As a nurse who has practiced for many years and now has the honour to sit at many policy tables, I am confident that, when others read this excellent report from the Health Council of Canada (HCC), they also will ask themselves: “Haven't we learned anything in the last decade or two?” The HCC report, Better health, better care, better value for all, remains positive while it highlights a decade of disappointing results. Despite many unimplemented recommendations, in its latest report the Health Council still urges us to find an explicit vision of what we want to achieve.
It reminds us that the recent focus on quality, safety and a cost-effective health system go back to the Kirby and Romanow reports and the promises in the 2003 Health Accord. What the Health Council of Canada politely omits is that it is all about politics, or should I say, it is all about politicians. While the evidence and recommendations are abundant, well thought out and achievable, these publicly funded tomes are left to gather dust because they don't fit the political agenda of the day.
Canadians want a focus on health care. We know there are things we could be doing to make improvements, but as soon as the ballots are counted the promises are quickly broken. To go from the original 50-50 split in cost-sharing to the federal government paying 11 or 12 percent by 2016 sends a clear negative message. The Federal Government is effectively saying to provinces: “This is your problem to solve.” Unfortunately, Canadians are the ones suffering as the response of most provinces and territories proves less than inspired, choosing to revert back to what resembles the early 1990s.
Canadians have to speak out or we will lose universality in health care. We need to control waste, to stop unnecessary testing and to contain the cost of prescription drugs. We need to move beyond a boom-and-bust approach to planning, and to manage our human resources with a more comprehensive approach.
The Canadian Nurses Association's Expert Commission from June 2011 reminded us: “Above all do no harm. Safe, high-quality health care and services should be a national goal.”
The Commissioners also said that nurses are a key link in the chain of safety and must be leaders in developing and sustaining a comprehensive national commitment to safety and quality in health care and services.
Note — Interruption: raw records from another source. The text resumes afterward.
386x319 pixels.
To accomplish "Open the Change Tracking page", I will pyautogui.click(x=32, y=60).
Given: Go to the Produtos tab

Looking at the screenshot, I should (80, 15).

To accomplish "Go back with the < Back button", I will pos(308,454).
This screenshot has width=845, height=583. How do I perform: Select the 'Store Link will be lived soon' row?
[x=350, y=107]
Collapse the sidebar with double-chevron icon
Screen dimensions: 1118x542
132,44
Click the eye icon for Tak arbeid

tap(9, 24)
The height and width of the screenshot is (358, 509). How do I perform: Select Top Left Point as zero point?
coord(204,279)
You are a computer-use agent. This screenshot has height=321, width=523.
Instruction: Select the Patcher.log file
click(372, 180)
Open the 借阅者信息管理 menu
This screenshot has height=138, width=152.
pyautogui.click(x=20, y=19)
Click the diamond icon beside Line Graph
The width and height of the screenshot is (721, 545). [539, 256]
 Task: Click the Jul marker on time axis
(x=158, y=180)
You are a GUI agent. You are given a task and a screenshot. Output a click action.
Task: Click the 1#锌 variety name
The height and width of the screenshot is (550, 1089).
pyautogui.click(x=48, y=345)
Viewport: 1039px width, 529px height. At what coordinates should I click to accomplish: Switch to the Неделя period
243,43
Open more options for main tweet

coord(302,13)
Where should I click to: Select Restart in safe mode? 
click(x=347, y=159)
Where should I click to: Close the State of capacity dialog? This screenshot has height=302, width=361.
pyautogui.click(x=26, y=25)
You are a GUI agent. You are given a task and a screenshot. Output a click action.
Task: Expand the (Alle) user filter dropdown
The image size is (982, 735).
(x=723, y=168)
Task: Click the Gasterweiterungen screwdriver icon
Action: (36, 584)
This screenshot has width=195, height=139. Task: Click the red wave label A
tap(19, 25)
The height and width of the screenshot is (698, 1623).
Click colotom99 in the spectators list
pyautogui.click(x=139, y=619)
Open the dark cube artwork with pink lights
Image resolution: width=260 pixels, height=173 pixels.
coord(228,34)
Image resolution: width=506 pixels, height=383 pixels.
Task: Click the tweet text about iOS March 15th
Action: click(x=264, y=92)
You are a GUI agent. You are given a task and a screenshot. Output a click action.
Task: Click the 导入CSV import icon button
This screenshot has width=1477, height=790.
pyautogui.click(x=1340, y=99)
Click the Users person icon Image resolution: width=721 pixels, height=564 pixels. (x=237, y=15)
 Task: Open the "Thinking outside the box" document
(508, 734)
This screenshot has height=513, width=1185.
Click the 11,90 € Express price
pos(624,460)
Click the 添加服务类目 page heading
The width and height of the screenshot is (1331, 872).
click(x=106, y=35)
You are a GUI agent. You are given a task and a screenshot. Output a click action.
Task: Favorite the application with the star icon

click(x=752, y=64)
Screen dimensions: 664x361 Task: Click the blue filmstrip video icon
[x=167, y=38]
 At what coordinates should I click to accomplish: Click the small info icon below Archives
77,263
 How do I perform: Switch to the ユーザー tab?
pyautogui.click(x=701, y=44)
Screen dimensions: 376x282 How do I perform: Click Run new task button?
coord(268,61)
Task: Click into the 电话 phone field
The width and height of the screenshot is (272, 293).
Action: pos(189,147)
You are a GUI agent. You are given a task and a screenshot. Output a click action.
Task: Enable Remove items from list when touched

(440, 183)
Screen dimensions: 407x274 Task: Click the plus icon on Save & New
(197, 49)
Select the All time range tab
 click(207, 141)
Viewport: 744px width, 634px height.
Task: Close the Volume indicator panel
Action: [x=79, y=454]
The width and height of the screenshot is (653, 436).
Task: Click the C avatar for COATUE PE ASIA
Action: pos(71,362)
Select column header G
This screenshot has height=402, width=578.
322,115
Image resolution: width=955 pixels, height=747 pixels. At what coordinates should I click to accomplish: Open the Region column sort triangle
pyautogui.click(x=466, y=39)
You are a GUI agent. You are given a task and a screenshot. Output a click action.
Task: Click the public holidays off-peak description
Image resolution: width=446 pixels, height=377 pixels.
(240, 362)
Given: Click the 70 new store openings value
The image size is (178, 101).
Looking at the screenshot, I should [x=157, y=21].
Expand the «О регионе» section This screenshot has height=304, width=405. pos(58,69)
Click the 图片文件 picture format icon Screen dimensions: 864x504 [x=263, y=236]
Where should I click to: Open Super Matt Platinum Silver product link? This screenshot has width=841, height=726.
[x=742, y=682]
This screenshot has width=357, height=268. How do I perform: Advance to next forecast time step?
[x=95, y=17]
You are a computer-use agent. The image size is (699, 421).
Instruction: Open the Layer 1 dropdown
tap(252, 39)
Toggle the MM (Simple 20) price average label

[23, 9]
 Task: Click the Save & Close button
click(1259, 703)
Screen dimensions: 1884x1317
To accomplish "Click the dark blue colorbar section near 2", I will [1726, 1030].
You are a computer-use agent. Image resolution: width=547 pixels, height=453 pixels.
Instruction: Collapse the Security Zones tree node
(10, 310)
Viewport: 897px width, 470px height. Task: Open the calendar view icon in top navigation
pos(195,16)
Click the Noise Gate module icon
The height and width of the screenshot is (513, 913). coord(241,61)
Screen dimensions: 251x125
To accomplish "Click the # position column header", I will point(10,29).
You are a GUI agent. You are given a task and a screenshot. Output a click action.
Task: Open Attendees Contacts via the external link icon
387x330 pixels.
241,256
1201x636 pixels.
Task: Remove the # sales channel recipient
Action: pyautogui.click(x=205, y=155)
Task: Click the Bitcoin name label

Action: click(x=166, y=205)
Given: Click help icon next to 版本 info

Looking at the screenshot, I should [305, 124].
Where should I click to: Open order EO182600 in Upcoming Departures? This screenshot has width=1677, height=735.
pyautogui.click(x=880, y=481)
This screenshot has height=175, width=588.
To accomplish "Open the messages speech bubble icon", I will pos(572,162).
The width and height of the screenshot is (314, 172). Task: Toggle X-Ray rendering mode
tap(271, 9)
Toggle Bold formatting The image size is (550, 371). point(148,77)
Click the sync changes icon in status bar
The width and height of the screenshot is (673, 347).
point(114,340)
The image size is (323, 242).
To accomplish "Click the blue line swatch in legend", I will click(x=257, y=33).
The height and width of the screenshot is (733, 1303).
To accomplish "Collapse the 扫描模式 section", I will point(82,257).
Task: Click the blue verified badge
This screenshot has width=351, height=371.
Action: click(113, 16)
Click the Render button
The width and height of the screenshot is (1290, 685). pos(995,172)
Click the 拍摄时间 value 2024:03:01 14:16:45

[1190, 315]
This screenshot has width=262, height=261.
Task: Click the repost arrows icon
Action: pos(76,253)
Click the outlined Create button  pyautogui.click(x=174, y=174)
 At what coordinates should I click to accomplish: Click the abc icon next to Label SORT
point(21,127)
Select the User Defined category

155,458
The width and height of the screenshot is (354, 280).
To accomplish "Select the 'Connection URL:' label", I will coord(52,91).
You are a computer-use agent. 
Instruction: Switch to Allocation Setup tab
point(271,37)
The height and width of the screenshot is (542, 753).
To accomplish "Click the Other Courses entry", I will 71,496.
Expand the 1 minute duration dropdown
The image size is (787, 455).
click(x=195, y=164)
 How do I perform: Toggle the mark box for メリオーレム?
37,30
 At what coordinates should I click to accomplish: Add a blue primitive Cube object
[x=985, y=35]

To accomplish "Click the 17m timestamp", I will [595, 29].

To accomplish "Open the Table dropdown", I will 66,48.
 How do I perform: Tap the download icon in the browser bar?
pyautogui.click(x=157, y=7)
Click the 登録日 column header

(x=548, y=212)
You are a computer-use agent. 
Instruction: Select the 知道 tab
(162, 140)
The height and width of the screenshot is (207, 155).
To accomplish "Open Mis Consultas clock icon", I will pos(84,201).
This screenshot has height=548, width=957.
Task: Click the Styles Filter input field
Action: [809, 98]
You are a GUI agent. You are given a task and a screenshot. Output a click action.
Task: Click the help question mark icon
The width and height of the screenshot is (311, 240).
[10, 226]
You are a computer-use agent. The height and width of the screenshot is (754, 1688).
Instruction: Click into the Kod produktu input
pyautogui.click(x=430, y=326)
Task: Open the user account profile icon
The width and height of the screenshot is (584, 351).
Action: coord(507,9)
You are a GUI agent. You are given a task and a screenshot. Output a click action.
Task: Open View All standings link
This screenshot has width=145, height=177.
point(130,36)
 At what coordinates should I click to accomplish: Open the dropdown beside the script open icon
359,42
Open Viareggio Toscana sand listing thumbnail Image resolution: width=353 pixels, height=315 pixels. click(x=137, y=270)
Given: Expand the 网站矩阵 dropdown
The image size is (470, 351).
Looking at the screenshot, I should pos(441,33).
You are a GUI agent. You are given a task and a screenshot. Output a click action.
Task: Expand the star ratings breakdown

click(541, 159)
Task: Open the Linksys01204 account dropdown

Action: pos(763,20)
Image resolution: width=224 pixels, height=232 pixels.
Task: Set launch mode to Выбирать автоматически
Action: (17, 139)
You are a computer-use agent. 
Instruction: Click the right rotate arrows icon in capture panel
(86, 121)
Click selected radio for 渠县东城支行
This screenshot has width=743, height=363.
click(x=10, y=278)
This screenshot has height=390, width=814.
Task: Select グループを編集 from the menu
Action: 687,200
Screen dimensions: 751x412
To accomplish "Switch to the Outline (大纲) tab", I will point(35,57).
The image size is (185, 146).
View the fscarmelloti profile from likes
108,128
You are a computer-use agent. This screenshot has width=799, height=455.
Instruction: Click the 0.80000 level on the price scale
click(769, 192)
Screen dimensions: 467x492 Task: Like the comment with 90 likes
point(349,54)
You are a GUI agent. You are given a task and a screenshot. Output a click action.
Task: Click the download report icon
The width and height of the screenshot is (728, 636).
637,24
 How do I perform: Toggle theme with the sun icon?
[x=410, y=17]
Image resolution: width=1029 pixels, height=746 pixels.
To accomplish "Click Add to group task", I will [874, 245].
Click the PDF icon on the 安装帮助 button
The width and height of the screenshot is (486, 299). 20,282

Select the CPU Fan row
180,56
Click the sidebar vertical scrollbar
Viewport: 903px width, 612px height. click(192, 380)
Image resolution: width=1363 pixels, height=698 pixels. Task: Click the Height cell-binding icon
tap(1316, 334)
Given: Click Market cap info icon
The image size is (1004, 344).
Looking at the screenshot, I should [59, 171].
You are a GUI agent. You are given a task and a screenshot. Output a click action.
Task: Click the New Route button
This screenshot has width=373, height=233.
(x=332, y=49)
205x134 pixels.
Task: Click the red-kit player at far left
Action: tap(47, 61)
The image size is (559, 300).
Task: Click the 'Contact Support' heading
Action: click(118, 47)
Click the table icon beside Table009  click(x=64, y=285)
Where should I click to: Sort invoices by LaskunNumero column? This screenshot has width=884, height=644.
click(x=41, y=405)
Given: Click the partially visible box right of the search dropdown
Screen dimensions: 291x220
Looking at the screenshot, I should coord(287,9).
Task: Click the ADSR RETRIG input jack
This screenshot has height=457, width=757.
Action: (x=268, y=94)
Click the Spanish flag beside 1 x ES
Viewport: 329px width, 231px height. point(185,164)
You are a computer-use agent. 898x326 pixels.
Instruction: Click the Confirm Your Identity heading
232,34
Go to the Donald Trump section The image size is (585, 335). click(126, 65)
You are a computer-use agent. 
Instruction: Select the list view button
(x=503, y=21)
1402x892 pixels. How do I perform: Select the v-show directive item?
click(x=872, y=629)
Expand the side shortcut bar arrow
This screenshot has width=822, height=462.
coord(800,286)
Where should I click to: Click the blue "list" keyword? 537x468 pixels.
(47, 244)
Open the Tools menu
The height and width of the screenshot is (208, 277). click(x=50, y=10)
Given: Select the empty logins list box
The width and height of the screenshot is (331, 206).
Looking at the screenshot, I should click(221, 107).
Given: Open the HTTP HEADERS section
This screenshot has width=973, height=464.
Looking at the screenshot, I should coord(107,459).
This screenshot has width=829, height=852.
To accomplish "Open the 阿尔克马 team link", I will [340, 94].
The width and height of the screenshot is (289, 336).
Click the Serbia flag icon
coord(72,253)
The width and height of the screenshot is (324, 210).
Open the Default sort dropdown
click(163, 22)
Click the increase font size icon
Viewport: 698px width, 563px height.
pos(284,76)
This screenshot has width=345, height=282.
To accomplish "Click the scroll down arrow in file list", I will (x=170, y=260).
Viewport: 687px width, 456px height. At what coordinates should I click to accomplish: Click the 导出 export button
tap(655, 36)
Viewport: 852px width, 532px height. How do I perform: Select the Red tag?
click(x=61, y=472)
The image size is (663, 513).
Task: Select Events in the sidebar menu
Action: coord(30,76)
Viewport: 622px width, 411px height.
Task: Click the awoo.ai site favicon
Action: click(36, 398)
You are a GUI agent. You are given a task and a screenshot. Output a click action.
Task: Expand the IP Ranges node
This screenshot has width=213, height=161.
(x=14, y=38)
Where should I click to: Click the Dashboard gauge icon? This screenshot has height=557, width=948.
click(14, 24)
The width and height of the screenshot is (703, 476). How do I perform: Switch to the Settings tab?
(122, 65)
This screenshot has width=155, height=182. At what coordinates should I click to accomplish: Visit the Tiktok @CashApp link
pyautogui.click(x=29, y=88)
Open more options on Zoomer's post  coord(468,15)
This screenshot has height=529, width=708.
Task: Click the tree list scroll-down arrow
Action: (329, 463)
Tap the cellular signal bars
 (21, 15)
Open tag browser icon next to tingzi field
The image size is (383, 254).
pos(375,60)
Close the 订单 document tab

My organization, the Canadian Federation of Nurses Unions, in a recent research paper by Dr. Lois Berry, has highlighted the link between quality care and safe staffing:
“Nurses are the largest health professional group in the health system. They are well-educated, highly skilled, and positively regarded by the patients and families they serve. And yet they continue to practice in systems that do not engage their expertise in making decisions about patient care, or how nurses should be assigned to provide that care. The system lacks the nimbleness to adjust available nursing hours to changes in patient acuity, and the political will to create systems that acknowledge that matching nurse staffing levels to patient needs saves lives.”
Nurses deliver more care than any other group in the health system. Politicians would do well to listen to experienced voices from the front line and stop ignoring evidence-based recommendations we all pay for. The loss of the Health Council of Canada will be felt for many years to come. Without the political will to implement positive recommendations, nothing will change.